Still, at least Jakarta hadn't lost and thus the chances of my being knifed in the kidneys had dropped precipitously. Now came the tricky part though, going home. I headed out and walked cautiously around the stadium’s perimeter as an orange tsunami spilled out of the various exits. I unlocked my bicycle and headed out towards the main road. Thankfully no one seemed to think it necessary to push me off and steal my mobile phone. In fact, most were content to simply point and laugh at me, it's not every day that you see a big nosed Westerner wearing a Persija scarf and riding a bicycle after all.

A few days later, I came across a story in this very paper which confirmed that my fears had been well founded. Apparently, a supporter had died after the match after being mobbed to death. Again, only in Indonesia it seems could someone be killed at a game at which there aren't even any away supporters. Apparently, a thug in the crowd had pointed to a small group believing them to be Bandung fans and him and his friends had then attacked them, killing one of them and putting another two into hospital. Of course, it later turned out that the victims had been Jakarta's supporters after all, funny that.

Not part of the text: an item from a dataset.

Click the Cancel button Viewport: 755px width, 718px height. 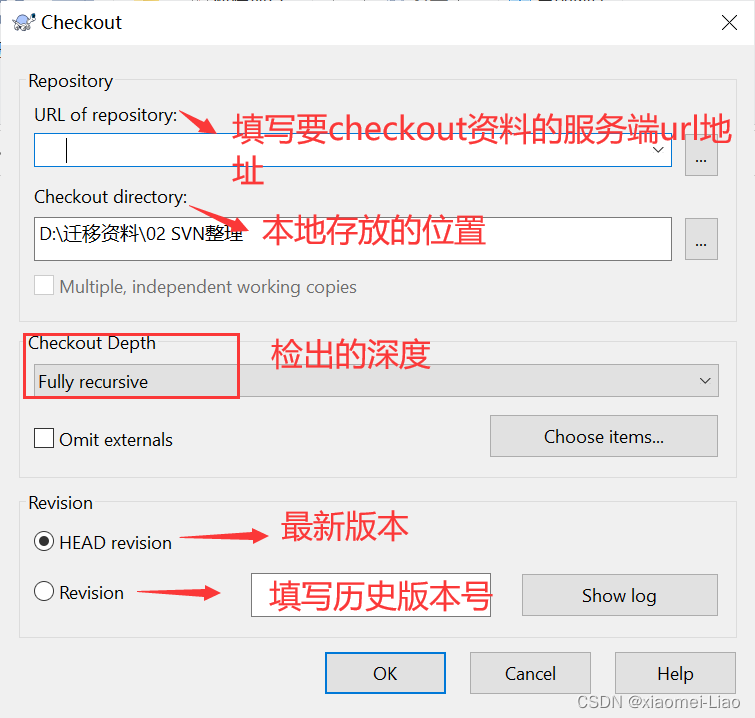(x=530, y=673)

Alas, events such as this represent the negative flipside of the Indonesian psyche and its friendly sociability, the flipside of an intense neighborliness that transcends self conscious awareness. Mob formation and the propensity to run 'amok' (tellingly, one of the only Indonesian words to make it into the English language) are the dark underbelly of Indonesian society and its repressions. I imagine that these guys would struggle to later recall actually killing someone at the height of the mob’s unconscious, emotionally charged intensity and to explain why, when their man was already down, they kept on kicking. The reason could be that the collective drive of the mob, in psychoanalytic terms, eliminates each individual member’s higher functions of self-criticism and conscience.

Perhaps the attackers were taking a leaf out of the Bill Shankly book of life. Bill was the former Liverpool manager who famously once said, "Some people think football is a matter of life and death. I assure you, it's much more serious than that." Anyway, roll on the World Cup I say. My brave English boys will show these Indonesian whippersnappers what real hooliganism is all about.